▼

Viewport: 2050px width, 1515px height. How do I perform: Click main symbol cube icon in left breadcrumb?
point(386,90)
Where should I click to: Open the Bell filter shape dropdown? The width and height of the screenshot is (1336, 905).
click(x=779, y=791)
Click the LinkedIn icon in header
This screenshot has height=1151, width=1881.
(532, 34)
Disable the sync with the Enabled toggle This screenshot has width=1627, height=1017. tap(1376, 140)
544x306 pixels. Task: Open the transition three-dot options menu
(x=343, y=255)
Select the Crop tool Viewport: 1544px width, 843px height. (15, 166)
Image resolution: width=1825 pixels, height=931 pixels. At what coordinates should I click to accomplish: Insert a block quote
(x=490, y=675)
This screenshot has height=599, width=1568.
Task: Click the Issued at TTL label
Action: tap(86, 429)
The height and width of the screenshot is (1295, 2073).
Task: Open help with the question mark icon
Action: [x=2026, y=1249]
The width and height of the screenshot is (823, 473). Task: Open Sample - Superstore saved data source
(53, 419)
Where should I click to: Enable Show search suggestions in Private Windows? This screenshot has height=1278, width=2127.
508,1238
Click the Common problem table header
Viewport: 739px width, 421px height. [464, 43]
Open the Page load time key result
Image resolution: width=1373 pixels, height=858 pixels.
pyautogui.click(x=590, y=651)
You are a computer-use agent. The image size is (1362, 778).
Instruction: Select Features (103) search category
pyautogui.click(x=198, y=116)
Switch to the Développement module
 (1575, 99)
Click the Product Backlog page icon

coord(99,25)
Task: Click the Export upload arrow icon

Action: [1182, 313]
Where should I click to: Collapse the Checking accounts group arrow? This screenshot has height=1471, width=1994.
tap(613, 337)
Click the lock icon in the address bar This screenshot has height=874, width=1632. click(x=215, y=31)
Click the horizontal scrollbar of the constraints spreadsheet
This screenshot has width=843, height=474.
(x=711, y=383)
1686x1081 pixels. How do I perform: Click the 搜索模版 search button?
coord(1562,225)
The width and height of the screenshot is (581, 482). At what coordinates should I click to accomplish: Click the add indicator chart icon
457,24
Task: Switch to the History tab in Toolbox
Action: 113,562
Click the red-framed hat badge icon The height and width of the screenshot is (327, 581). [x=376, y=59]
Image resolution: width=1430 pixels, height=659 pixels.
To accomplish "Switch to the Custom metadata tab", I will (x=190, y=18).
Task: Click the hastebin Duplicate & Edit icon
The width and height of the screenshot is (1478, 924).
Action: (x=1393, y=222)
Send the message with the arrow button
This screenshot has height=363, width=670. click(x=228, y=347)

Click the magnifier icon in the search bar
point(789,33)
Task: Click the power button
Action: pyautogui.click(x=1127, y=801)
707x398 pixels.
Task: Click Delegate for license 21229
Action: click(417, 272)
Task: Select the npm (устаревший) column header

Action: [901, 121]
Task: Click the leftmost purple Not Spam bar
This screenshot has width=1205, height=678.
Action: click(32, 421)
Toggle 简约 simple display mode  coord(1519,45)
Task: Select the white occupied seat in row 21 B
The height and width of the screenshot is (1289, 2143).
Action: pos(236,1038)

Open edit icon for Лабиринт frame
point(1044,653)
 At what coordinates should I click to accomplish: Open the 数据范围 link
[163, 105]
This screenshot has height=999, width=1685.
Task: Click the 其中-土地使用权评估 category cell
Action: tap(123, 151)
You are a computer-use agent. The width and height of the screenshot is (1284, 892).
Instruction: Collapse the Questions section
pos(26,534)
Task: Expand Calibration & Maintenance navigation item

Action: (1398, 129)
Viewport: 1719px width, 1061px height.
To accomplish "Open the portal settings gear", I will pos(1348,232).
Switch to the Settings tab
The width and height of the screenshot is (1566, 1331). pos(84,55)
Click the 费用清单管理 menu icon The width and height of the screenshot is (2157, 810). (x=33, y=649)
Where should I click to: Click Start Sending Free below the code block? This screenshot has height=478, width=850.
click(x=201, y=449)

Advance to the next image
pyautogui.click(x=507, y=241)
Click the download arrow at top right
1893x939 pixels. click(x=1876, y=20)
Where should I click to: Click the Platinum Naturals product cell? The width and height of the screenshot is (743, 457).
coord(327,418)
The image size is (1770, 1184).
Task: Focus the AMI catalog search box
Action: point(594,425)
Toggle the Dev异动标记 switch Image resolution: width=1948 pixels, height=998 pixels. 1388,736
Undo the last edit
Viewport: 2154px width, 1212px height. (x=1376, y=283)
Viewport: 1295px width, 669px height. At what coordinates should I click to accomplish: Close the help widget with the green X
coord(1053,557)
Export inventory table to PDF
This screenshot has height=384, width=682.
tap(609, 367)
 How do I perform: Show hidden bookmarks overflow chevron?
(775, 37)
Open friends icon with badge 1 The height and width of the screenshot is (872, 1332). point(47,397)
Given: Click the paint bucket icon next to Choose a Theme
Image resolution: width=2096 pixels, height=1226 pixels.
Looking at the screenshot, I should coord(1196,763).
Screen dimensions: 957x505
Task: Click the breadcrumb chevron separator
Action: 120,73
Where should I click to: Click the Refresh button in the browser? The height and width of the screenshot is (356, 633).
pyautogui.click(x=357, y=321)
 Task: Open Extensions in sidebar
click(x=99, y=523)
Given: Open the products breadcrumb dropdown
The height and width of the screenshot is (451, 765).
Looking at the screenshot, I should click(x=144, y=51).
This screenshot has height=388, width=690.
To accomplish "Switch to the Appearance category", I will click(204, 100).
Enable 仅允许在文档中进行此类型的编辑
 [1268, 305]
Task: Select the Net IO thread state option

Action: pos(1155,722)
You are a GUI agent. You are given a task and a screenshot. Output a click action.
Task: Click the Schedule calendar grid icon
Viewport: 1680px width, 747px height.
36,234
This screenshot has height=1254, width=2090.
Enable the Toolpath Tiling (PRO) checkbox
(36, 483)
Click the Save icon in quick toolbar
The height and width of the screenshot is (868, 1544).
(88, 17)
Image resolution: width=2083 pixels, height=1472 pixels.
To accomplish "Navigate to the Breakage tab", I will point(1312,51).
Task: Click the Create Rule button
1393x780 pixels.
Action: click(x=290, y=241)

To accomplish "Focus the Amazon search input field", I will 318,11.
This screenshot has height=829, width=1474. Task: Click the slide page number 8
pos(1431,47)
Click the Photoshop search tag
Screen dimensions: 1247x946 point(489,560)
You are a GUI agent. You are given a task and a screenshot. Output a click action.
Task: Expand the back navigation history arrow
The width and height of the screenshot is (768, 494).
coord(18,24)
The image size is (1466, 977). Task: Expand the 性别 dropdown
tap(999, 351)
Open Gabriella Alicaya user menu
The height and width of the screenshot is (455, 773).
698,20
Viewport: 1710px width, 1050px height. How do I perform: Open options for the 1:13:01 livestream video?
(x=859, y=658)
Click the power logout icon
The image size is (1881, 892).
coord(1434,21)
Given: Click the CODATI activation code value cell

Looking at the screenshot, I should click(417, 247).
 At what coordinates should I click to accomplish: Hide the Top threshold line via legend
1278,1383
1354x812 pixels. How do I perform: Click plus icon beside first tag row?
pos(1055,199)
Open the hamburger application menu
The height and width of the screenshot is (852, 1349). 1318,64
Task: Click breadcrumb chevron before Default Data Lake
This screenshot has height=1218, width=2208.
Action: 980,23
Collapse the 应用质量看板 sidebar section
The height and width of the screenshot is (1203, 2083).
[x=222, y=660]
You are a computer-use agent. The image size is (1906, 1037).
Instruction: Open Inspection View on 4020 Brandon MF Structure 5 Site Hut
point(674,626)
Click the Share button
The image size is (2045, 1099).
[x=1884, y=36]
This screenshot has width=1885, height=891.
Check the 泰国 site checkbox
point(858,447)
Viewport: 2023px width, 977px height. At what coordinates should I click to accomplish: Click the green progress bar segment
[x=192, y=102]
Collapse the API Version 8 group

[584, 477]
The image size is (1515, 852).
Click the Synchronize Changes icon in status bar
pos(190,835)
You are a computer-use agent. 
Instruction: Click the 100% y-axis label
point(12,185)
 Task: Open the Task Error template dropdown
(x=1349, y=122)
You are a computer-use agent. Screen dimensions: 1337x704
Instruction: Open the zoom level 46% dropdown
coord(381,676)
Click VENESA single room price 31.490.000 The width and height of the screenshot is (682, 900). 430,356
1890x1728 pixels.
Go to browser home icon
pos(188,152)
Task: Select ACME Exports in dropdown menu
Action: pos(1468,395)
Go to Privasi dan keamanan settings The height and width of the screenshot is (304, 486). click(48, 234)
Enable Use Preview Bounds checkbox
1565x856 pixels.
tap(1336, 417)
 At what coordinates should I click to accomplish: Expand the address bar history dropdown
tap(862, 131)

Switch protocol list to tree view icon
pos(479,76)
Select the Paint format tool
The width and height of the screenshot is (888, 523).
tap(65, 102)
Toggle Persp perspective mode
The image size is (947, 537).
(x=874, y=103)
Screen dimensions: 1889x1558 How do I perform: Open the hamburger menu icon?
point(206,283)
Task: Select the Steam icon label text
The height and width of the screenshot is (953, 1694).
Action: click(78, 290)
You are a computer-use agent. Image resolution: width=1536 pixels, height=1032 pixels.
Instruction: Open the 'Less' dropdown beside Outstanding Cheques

▲

Exactly the lines from the start of the entries through the one bearing "You are a computer-use agent. The image size is (1362, 778)." are to be output, with both ends included.

Viewport: 2050px width, 1515px height. How do I perform: Click main symbol cube icon in left breadcrumb?
point(386,90)
Where should I click to: Open the Bell filter shape dropdown? The width and height of the screenshot is (1336, 905).
click(x=779, y=791)
Click the LinkedIn icon in header
This screenshot has height=1151, width=1881.
(532, 34)
Disable the sync with the Enabled toggle This screenshot has width=1627, height=1017. tap(1376, 140)
544x306 pixels. Task: Open the transition three-dot options menu
(x=343, y=255)
Select the Crop tool Viewport: 1544px width, 843px height. (15, 166)
Image resolution: width=1825 pixels, height=931 pixels. At what coordinates should I click to accomplish: Insert a block quote
(x=490, y=675)
This screenshot has height=599, width=1568.
Task: Click the Issued at TTL label
Action: tap(86, 429)
The height and width of the screenshot is (1295, 2073).
Task: Open help with the question mark icon
Action: [x=2026, y=1249]
The width and height of the screenshot is (823, 473). Task: Open Sample - Superstore saved data source
(53, 419)
Where should I click to: Enable Show search suggestions in Private Windows? This screenshot has height=1278, width=2127.
508,1238
Click the Common problem table header
Viewport: 739px width, 421px height. [464, 43]
Open the Page load time key result
Image resolution: width=1373 pixels, height=858 pixels.
pyautogui.click(x=590, y=651)
You are a computer-use agent. The image size is (1362, 778).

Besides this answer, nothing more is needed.